¿La desaparición del centro?

Antonio Papell

Antonio Papell

Uno de los hitos más llamativos de la reciente recomposición del mapa político del 28M ha sido la desaparición de Ciudadanos, un partido que nació en la periferia —en realidad, fue respuesta a la deriva nacionalista de Pascual Maragall por parte de sus propios conmilitones del PSC— y que se arrogó hábilmente el centro político mediante una definición ideológica que era a la vez liberal y socialdemócrata. La gran estafa de su líder, Albert Rivera, al electorado, que consistió en el afán imprevisto de convertirse en el líder de la derecha tras un hipotético y nunca consumado sorpasso al PP, no fue digerido por la ciudadanía, que abandonó súbitamente al partido hasta otorgarle un resultado catastrófico en las segundas elecciones de 2019 y, finalmente, forzó su desaparición.

Este hecho, unido a la gran dureza del debate preelectoral en estas pasadas elecciones del 28 M, ha hecho imaginar a García Page, presidente de Castilla-La Mancha que ha revalidado el cargo, que el centro ya no existe. O, mejor dicho, que solo él es el centro genuino, lo que le ha salvado de la catástrofe que ha padecido el PSOE en la mayoría de las comunidades autónomas en que estaba gobernando hasta ahora. Lo cual es una sandez puesto que el centro político no es una ubicación geográfica sino una referencia ideológica, y la política occidental sigue siendo una dialéctica entre dos opciones simétricas entre sí, que aceptan los tratados europeos y, en nuestro caso, la Constitución de 1978. Socialdemócratas y liberales mantienen sus posiciones sin grandes cambios, ya que ni el PSOE ha cedido a las pretensiones más radicales de Podemos, ni el PP ha adoptado las estridencias racistas, xenófobas, unitaristas y nacionalistas de VOX.

Este país ya tiene una cierta experiencia en alternancias, y el PSOE, que no había podido operar en la práctica desde la crisis de 2008 y hasta la moción de censura contra Rajoy de 2017, ha quemado etapas con la colaboración de otros partidos de izquierda, que han endurecido la posición final pero no la han sacado de sus cauces constitucionales. La reforma laboral y la del sistema de pensiones han restaurado recortes del PP con el pretexto de la crisis; otros logros, como la subida del salario mínimo para acercarlo a la renta de pura subsistencia o las leyes encaminadas a formalizar el derecho a una vivienda digna, son pasos que la Carta Magna señala y que solo la izquierda era capaz de abordar…
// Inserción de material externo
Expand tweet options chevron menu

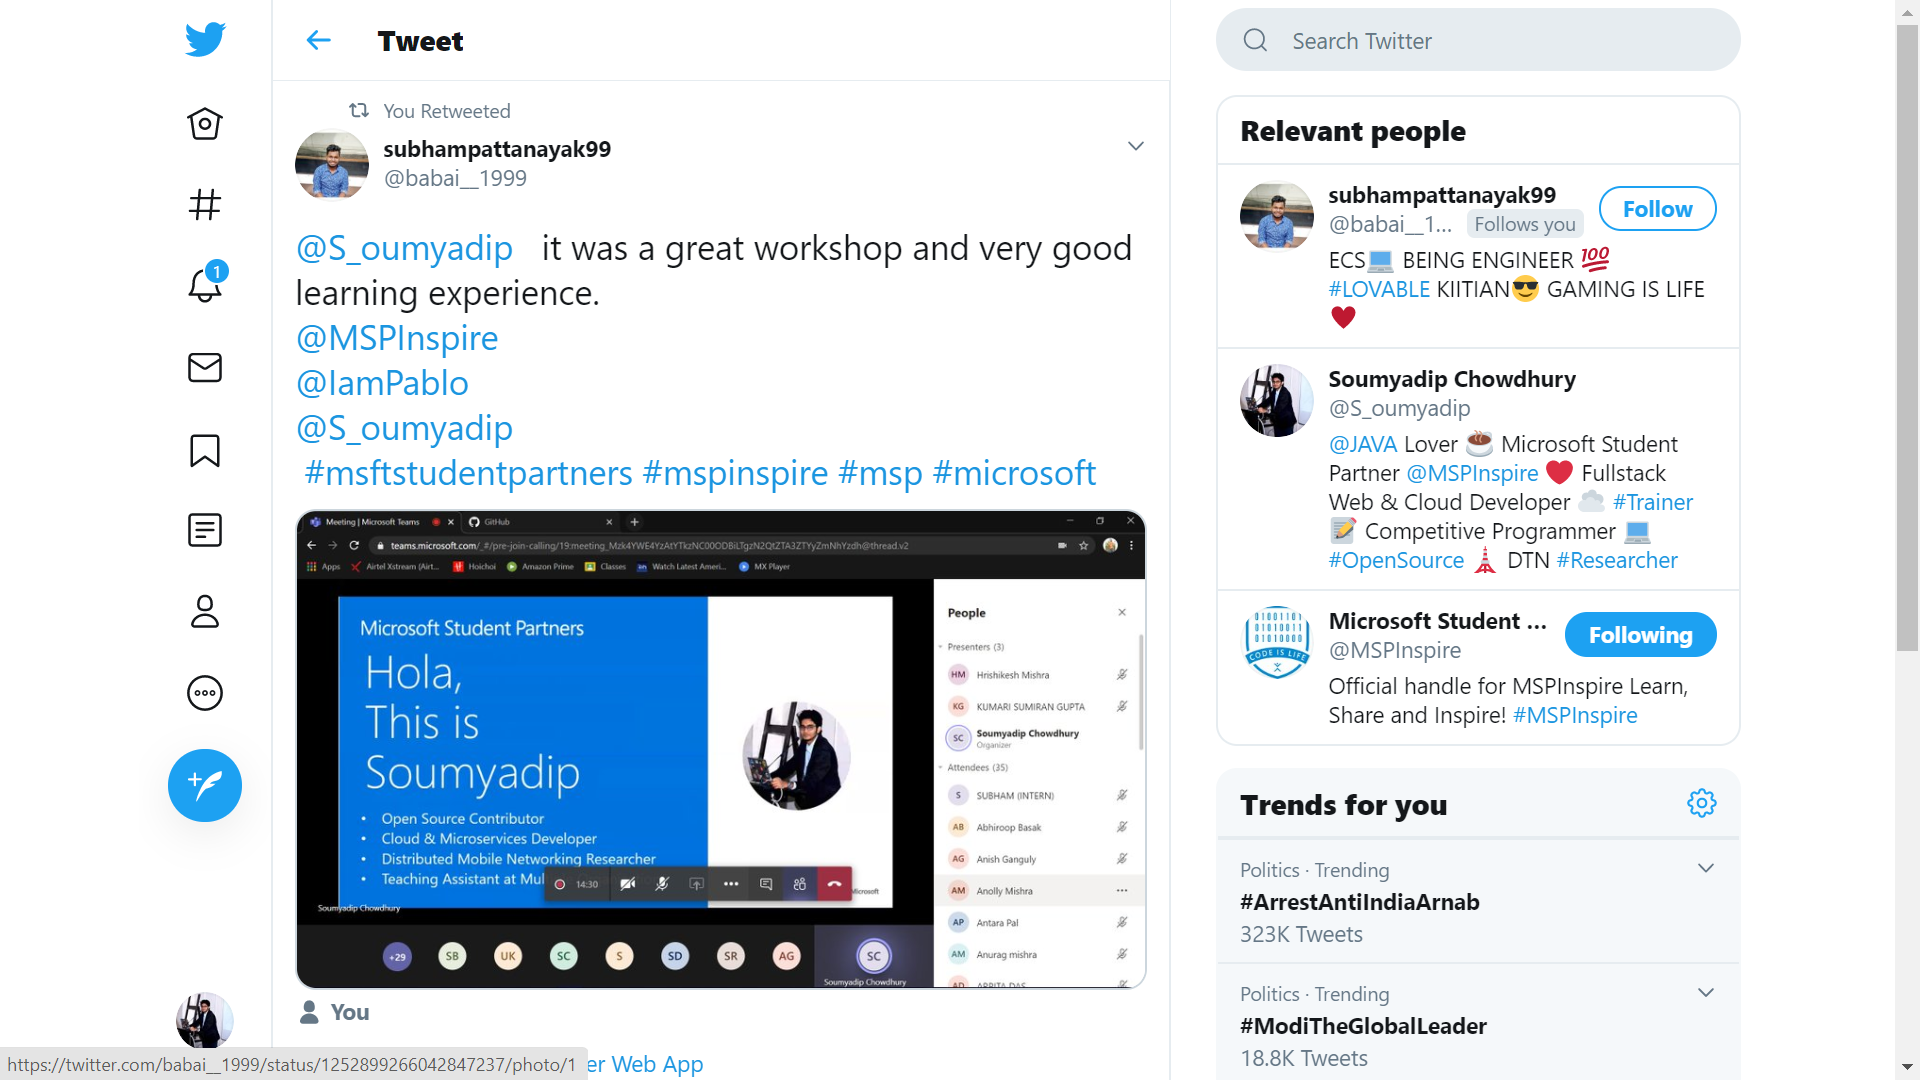[1135, 146]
Es cierto —y podemos corroborarlo quién es hemos sido testigos de todas las elecciones que se han celebrado en este país desde el 15 de junio de 1977— que la crispación que se ha observado este 28 M ha sido extrema. Como las elecciones norteamericanas de 2016, en que Hillary Clinton fue objeto de la más sucia, bochornosa e insidiosa campaña mediática de la historia. Y como las de 2020, cuyo resultado no fue aceptado por Trump, quien convocó a la ciudadanía para dar un golpe de estado. Pero en ningún caso puede deducirse que las viejas ideas, las que después de la Segunda Guerra Mundial han servido para levantar las grandes democracias actuales, hayan mudado. La gente no ha regresado a las periclitadas utopías. El leninismo ya no tiene adeptos y el fascismo tampoco será aceptado en su más descarnada acepción. Lo que ocurre es que la derecha está irritada porque, tanto tiempo después, se ha percatado de que la Constitución de 1978 no establece una especie de derecho natural ad hoc, un sagrado orden trascendente, por el cual los conservadores estén predestinados a poseer y gestionar el poder.

El surgimiento de VOX, una fuerza que enarbola la mística de la nación “una, grande y libre”, ha hecho estallar las bridas que sujetaban la deportividad y el fairplay, imitando consciente o inconscientemente los métodos detestables de Donald Trump y bordeando la deshonestidad a la hora de criminalizar al adversario. No se podrá olvidar en mucho tiempo que la derecha ha centrado la pasada campaña electoral en un derroche de demagogia a raudales en torno a Bildu y ha coronado la inflamación pronosticando un gigantesco pucherazo de Sánchez. Con estos mimbres, no es que haya desaparecido el centro: es que han desaparecido la vergüenza y la honorabilidad.